Así, el exilio de Dios fue dando lugar primero a una “época del anhelo”, luego a una época del sinsentido y hoy a lo que cabría llamar época de “los placebos de Dios” que funcionan como un recurso terapéutico para sentirnos mejor: apelan a Dios “por el consuelo que nos produce, pero no esperan ser desafiados con Dios”, en fórmula feliz de un teólogo norteamericano. Quizá pues el peligro de nuestra hora actual no es que la gente no crea en Dios, sino que vaya creyendo en ídolos y convierta la laicidad en superstición.
Y es que la idea de Dios molesta siempre: porque lo primero que sugiere es una experiencia de alteridad (dicho teológicamente: “a través del otro llegamos al Otro” en un resumen mínimo de lo cristiano). Pero la alteridad nos molesta y a veces mucho: por algo decía el Zaratrusta de Nietzsche: “todos somos iguales ¡ante Dios! Pero ahora ese Dios ha muerto”. Quizá por eso añadió Nietzsche que, muerto Dios, o nos convertimos en superhombres o seremos “los últimos hombres”. Iría bien no olvidar eso cuando le citamos: porque no parece que estemos consiguiendo la primera alternativa…

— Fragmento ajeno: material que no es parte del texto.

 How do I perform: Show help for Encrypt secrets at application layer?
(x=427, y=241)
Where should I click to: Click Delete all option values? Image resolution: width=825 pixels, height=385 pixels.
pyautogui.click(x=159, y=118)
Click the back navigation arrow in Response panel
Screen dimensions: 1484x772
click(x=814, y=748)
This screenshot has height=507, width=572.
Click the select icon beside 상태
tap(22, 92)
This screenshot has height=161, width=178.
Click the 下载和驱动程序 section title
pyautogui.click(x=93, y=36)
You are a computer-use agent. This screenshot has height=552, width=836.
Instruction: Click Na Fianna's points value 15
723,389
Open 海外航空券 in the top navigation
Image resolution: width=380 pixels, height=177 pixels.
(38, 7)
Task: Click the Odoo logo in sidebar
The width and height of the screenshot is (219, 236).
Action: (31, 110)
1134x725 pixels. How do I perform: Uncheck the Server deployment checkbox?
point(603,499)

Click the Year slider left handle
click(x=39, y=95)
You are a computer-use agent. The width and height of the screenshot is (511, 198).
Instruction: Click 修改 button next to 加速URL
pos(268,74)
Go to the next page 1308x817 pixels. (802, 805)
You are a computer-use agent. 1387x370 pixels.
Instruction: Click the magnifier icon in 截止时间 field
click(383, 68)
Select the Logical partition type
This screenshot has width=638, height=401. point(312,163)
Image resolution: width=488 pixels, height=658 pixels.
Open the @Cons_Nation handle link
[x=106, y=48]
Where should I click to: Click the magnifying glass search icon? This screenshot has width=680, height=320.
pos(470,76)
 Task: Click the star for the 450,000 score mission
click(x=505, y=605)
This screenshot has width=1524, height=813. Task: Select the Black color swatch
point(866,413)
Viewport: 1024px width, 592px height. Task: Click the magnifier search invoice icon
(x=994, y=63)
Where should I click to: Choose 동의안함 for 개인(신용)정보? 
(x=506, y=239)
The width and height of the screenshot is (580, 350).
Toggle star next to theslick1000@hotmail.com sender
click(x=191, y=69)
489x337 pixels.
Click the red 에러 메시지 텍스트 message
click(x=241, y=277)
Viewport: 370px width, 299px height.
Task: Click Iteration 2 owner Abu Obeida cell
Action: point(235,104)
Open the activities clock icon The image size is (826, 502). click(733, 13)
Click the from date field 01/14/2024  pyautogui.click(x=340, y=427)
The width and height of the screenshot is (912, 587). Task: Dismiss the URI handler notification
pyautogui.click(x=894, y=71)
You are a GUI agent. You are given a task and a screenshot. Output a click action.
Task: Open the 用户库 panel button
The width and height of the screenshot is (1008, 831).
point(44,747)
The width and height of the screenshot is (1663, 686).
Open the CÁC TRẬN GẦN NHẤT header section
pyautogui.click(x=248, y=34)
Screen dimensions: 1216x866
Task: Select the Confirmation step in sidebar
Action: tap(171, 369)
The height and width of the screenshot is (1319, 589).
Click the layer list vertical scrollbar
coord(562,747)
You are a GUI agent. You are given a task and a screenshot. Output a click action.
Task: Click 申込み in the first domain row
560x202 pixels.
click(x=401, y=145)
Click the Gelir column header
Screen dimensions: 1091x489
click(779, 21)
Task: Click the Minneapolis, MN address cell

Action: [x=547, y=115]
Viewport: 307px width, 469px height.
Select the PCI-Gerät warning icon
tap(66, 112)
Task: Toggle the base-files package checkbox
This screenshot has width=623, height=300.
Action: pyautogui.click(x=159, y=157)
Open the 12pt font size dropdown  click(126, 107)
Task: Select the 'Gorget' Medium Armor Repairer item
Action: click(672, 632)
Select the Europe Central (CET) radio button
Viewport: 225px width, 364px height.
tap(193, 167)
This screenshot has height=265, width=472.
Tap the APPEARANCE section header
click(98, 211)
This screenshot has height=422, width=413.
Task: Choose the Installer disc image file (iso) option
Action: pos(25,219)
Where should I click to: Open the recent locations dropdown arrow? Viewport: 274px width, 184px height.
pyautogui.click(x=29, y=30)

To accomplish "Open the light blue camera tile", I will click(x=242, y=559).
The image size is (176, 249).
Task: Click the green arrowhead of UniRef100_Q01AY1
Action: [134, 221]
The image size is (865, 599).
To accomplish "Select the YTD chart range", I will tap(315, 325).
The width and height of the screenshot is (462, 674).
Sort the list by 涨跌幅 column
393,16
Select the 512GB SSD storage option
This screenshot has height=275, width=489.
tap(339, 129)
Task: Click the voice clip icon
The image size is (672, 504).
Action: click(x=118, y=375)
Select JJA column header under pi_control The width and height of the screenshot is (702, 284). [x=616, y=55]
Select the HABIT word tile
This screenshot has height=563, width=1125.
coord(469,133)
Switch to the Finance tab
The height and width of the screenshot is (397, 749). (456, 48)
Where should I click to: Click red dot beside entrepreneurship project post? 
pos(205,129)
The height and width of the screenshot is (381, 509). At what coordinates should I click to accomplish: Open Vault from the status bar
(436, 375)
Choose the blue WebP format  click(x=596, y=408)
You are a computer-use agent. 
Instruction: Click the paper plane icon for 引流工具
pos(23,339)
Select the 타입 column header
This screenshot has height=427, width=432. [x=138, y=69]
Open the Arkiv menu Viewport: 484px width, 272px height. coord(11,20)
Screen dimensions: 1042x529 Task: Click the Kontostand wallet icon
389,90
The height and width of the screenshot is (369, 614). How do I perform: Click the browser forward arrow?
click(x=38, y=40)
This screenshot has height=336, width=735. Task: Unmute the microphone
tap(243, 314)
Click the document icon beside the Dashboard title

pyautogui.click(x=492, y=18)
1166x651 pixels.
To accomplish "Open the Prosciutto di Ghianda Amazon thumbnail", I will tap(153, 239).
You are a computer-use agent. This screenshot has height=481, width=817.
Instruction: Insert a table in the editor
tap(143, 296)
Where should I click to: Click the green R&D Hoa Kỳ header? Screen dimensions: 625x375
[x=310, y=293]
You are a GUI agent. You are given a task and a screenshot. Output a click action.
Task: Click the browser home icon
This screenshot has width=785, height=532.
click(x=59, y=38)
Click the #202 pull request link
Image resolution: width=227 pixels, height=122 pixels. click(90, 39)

Por eso si los cristianos se dedicaran a denunciar y ridiculizar (como la Biblia) esos falsos dioses “obra de manos humanas” (el Dinero y la Nación entre los primeros), quizás harían un buen servicio a la laicidad. Porque desde un Dios auténtico se relativizan todos nuestros absolutos como se relativiza la diferencia entre el nivel del mar y el Everest, si la miramos desde un extremo del universo. Pero, para no olvidar la historia, eso hay que hacerlo siendo también aquello que Gloria Fuertes, con expresión genial, calificó como: “poetas de guardia”.
Quizá pues la muerte que anunció Nietzsche no sea la de Dios sino la de la llamada “civilización judeocristiana”. Eso puede traer más bien que mal: porque, por otro lado, Dios va reapareciendo hoy renovado, en algunas trayectorias personales difíciles y desconocidas, aunque dignas de ser mejor conocidas.
De momento, puede que la tarea del creyente de hoy no sea tanto anunciar a Dios, sino proclamar lo que K. Barth llamó el significado “del hecho absolutamente transformador de que Dios existe”. Otro día seguiremos por ahí.